C’est cela le secret de la consistance de l’âme du peuple d’Israël, sa vision peut atteindre un niveau de perception extra-sensorielle car « חלק השם עמו » » car la part de D-ieu c’est son peuple » et il nous a donné aussi « נר מצוה ותורה אור » » la Mitsva est la lampe et la Torah la lumière » pour pouvoir nous frayer un chemin dans ce labyrinthe qu’est notre corps et extirper l’âme de celui-ci.
Dans les temps d’avant même les gens simples avaient cette possibilité de percevoir le divin d’une manière sensitive car ils gardaient la Torah d’une manière parfaite et par cela, ils étaient plus proches de D-ieu et leur foi était une foi basée sur les sens.
Mais si cette foi n’est basée que sur l’intellect non séparé, construction cérébrale muée par le raisonnement, supportée par une vue de l’esprit, ceci est aussi appelé comme s’il reconnaît une réalité à l’idolâtrie.
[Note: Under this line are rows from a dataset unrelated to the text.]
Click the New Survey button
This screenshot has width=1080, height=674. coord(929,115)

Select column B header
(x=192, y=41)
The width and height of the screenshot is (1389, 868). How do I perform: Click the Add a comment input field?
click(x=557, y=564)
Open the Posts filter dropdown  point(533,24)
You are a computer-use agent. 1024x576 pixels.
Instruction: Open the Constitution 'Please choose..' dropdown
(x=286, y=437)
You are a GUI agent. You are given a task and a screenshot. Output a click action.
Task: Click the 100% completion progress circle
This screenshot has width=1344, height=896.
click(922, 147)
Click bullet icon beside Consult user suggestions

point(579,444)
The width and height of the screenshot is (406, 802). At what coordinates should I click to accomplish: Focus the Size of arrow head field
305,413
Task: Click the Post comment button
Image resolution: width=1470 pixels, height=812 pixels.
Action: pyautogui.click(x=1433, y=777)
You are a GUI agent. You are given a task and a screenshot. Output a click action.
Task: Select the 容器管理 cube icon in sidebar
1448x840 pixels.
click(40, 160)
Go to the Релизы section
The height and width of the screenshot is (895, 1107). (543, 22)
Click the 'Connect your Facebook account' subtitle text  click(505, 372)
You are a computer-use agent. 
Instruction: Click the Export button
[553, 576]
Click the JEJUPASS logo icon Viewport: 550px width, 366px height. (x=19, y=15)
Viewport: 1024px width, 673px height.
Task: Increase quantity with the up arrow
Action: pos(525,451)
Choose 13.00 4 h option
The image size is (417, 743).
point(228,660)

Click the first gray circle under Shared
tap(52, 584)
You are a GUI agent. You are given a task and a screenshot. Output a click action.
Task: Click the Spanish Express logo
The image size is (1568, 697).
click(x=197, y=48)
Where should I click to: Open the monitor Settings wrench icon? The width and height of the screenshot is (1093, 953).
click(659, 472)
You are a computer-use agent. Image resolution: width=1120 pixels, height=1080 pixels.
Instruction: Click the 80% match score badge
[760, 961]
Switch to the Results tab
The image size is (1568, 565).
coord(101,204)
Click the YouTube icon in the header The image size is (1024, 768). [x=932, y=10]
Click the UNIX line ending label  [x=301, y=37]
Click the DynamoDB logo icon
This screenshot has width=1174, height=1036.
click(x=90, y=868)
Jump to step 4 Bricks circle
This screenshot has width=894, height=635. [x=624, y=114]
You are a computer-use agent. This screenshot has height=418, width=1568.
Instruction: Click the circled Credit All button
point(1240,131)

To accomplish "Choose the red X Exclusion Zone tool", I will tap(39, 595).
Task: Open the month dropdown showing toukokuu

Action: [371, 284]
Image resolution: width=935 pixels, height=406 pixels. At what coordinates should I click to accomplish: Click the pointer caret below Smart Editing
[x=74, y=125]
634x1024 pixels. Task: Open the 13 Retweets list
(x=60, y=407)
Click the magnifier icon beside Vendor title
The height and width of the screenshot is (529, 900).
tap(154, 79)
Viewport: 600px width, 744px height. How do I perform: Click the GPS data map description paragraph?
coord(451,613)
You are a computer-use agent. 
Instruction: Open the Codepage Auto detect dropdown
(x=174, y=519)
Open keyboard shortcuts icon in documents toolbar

Et c’est cela qui écrit en filigrane dans ces mots « כל מודים בעבודה זרה » » tout celui qui reconnaît l’idolâtrie » « tout celui » même celui qui a foi en D-ieu mais que celle-ci est basée sur une construction cérébrale. Car tant que cette lumière divine ne traverse pas ses sens du fait de son éloignement spirituel et qu’il avance dans l’obscurité épaisse de la dualité, il donnera toujours une importance extrême à la matière et par cela, il s’appellera « reconnaître et donner une importance à l’idolâtrie ».